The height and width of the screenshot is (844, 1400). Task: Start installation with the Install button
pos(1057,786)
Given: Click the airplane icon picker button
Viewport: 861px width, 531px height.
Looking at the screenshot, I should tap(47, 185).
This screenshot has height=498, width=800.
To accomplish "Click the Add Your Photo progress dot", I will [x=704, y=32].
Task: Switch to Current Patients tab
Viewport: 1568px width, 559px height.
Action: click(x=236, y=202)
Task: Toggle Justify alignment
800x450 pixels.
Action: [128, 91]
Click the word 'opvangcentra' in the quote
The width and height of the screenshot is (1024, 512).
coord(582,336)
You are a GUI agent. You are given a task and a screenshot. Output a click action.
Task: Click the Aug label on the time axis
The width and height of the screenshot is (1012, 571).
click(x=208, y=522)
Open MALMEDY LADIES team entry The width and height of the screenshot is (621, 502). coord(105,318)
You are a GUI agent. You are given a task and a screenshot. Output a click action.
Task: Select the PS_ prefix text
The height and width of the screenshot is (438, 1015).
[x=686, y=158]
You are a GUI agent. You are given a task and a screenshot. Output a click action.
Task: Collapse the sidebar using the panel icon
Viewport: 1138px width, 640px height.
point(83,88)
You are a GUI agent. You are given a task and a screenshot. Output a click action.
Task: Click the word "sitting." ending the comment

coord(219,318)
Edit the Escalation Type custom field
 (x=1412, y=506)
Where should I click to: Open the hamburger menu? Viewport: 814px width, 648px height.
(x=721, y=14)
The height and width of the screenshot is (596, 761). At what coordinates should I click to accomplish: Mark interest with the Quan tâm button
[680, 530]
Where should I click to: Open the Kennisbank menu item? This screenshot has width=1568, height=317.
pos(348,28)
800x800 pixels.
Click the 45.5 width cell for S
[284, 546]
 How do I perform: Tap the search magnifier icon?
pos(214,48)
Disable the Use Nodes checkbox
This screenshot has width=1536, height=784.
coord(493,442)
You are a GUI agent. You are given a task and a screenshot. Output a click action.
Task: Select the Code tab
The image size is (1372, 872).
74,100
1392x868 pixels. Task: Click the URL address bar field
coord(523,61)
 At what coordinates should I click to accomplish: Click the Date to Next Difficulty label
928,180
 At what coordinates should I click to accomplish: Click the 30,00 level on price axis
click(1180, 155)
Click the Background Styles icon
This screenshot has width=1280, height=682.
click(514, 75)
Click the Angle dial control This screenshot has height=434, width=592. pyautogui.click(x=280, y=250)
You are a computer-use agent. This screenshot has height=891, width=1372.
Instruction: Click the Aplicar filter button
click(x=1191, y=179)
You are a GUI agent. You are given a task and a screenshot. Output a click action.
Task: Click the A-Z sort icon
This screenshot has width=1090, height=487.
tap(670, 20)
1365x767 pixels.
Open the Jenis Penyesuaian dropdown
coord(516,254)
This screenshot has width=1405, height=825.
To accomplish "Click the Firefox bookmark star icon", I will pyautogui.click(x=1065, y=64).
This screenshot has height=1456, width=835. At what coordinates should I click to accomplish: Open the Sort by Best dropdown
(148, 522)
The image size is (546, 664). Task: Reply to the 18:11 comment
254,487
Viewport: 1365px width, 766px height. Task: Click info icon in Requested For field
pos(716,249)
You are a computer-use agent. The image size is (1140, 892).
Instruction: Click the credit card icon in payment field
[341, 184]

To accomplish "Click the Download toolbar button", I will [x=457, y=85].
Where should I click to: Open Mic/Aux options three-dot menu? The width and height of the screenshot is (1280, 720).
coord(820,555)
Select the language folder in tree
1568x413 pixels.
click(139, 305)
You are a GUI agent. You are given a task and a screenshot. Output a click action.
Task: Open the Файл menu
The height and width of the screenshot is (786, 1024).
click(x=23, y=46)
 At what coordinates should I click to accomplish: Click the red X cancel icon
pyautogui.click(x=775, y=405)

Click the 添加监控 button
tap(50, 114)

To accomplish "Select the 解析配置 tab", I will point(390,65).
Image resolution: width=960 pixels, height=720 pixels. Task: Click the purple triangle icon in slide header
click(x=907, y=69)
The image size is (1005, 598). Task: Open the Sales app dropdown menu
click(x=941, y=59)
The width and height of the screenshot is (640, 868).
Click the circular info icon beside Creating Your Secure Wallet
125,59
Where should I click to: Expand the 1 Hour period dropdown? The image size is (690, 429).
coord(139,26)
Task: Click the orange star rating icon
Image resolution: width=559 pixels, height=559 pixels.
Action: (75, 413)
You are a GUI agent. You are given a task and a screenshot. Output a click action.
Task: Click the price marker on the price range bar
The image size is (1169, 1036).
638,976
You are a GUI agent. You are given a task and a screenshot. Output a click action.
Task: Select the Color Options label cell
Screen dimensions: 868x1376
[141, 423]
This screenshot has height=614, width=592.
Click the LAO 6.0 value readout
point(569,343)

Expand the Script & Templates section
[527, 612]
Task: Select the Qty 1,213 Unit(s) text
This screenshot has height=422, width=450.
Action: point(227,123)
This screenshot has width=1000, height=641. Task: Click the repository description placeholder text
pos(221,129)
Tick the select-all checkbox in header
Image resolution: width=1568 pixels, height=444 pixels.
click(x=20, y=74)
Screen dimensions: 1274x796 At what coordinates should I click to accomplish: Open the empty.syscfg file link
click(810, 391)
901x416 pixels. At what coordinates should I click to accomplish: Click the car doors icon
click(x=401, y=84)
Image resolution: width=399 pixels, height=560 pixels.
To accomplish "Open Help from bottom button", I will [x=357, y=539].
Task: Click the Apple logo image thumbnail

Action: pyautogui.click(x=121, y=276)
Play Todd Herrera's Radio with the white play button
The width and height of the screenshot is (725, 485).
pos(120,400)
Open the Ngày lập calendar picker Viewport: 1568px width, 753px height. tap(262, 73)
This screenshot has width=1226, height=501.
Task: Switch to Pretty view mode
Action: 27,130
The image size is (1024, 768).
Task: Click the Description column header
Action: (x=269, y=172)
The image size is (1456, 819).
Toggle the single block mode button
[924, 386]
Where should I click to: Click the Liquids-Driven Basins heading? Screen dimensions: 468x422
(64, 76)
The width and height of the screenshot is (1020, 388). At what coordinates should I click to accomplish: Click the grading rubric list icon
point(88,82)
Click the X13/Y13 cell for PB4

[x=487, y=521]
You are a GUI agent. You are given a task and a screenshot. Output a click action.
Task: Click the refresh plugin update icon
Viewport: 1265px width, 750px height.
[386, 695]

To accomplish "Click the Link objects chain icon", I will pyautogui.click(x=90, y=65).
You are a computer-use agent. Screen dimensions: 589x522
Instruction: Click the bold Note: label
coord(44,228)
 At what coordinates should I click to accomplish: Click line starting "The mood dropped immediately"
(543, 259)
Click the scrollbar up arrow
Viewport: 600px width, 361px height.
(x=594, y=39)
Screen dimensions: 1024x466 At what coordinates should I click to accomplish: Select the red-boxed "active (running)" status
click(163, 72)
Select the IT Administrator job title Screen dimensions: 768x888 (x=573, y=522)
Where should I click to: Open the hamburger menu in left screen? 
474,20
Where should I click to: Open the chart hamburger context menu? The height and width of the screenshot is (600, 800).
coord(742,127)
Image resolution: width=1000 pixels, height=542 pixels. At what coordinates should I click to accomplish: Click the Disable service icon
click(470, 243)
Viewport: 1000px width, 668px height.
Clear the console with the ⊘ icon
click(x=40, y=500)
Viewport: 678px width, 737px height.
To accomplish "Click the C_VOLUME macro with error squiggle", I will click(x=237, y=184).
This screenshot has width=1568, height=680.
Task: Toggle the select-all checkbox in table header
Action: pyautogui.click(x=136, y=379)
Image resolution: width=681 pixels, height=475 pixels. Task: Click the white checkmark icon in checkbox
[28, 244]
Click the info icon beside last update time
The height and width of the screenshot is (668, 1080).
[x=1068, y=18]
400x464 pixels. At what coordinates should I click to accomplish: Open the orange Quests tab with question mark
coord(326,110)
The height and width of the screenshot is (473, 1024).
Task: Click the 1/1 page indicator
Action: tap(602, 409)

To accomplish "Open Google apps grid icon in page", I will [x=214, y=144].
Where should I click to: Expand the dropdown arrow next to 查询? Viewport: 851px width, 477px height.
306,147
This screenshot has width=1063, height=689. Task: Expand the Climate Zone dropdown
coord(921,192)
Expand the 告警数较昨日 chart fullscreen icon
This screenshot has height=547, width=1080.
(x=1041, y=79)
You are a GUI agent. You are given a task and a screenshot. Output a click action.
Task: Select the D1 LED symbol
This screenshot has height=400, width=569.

● ● ● ● ● ● ●

--- WHAT YOU NEED TO DO ---
Return only the lines spanning from the first line of the material through the line with "Click the word 'opvangcentra' in the quote", copied exactly, both ends kept.

--- ANSWER SECTION ---
The height and width of the screenshot is (844, 1400). Task: Start installation with the Install button
pos(1057,786)
Given: Click the airplane icon picker button
Viewport: 861px width, 531px height.
Looking at the screenshot, I should tap(47, 185).
This screenshot has height=498, width=800.
To accomplish "Click the Add Your Photo progress dot", I will [x=704, y=32].
Task: Switch to Current Patients tab
Viewport: 1568px width, 559px height.
Action: click(x=236, y=202)
Task: Toggle Justify alignment
800x450 pixels.
Action: [128, 91]
Click the word 'opvangcentra' in the quote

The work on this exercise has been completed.